Tying Yaks to Racks
A simple topic today – tying yaks to racks! But it’s one that I know for a fact drives some people raving nuts every time they take their yak out for a spin. But fear no longer because it truly doesn’t have to be hard. After five years of selling kayaks for a living, I do believe I have found the absolute easiest way to do this safely.
Of course we don’t need reminding why this topic is actually very important – that inconvenient old fact that if you stuff it up you could kill someone. Or yourself, or both. Not pretty. Anyway, moving on!
Tying yaks to racks can be done in so many different ways. I’ve seen hundreds of customers drive off from the warehouses of Dream Kayaks with a yak up top, and I don’t think any two of them tied them down the same way. And whats more very few of them tied them down the easy way!
So what is the easy way? What is the secret sauce for tying yaks to racks?
Of course the best way to tie something down is with good ole-fashioned rope, right? Well, if you’re one of those very rare people who can tie a killer truckie’s hitch and you’ve got the confidence and experience to tie it hard and fast every time, then good luck to you! You need nothing more. If you want to learn how to tie a truckies knot, don’t ask me ‘cus I don’t know! I’ve tried to learn a few times but I always forget when it comes to the crunch. And I’ve got a much simpler solution I’ll explain in detail below. But seriously if you want to learn the good ‘ole truckies hitch – much kudos to you! Once you’ve finished reading below, have a look at this site, which does it’s best to explain it. It ain’t easy folks, and if you forget how to tie it, that rope in the back of the ute may as well be a mascara applicator.
So what is the answer? Ratchet straps!??? Head to Bunnings and bask in the glory of 2000kg ratchet straps that will flatten a plastic kayak into a pancake before you can say “this-is-not-what-i-thought-would-happen!”? No. No. No.
Ratchet straps have their uses, but they are not ideal for tying yaks to racks. Yes you can get away with it. I did it for years I must confess. But it’s not ideal. Believe me. Especially if you are tying two yaks down. This creates the potential for movement in the system, which can spell disaster for ratchet straps. If a kayak moves an inch, and creates a bit of slack in your ratchet straps, the hook on the end can easily fly off, and the kayaks will go with it. Plus, who wants to sit there cranking up a ratchet up above your head so high you can hardly reach it, as it scratches the hell out of your brand new kayak?
So enough of all that – I’ll tell you what that secret sauce is. It’s this: A cam-buckle tie down strap rated to 200kg or more. Don’t buy the crappy ones at very cheap auto shops. Buy a good one. You can buy a pair of them made by legendary Sea to Summit right here for $29.95 and they are rated to 300kg! They are 3.5m in length, which I find to be perfect for tying one 80cm wide fishing kayak. They have a silicone cover for the cam buckle so it doesn’t scratch your car if you throw it over the kayak a bit too hard. Use coupon code YAKSTORACKS for a 10% discount (offer expires 01 July 2016).
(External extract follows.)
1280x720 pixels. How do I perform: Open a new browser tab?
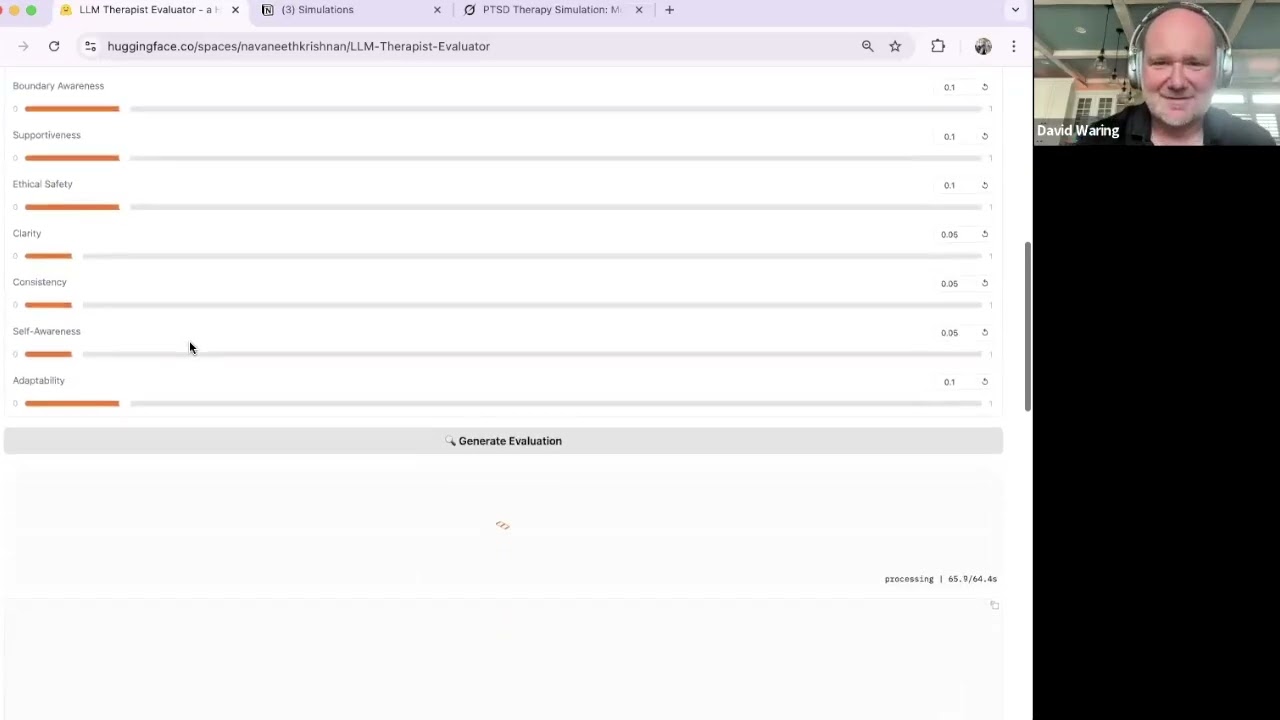(670, 10)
These straps are just so easy to use. Tie one at the front, one at the back. You simply pass the loose end through the cam buckle and pull. Then tie off the end, check, re-check, and you’re done!
Sea to Summit Cam Buckle Tie Down Straps
You’ll need one strap at the front and also one at the back. Before you take off give the whole rig a mighty push. It shouldn’t budge. If it does – start again!
And it’s very important that you don’t rely on things you read – be sure before you drive off that you are fully confident that your yak is tied securely to your racks, and also that your racks are secured strongly to the roof of your car. Yes many people forget that part. Weakest link theory! Remember? Might need to Google the make of your racks and check thoroughly that they are still attached to your car!!!
At the end of the day – the driver must be sure their load is tied well.
And once you take off – don’t simply forget about the yaks. It’s definitely worth checking after the first 1km or so, definitely within the first 5 mins, because things can wriggle and vibrate and loosen if not done properly and it’s so much better to find them before they go haywire!
Thanks for reading people! Good luck & Happy Paddling!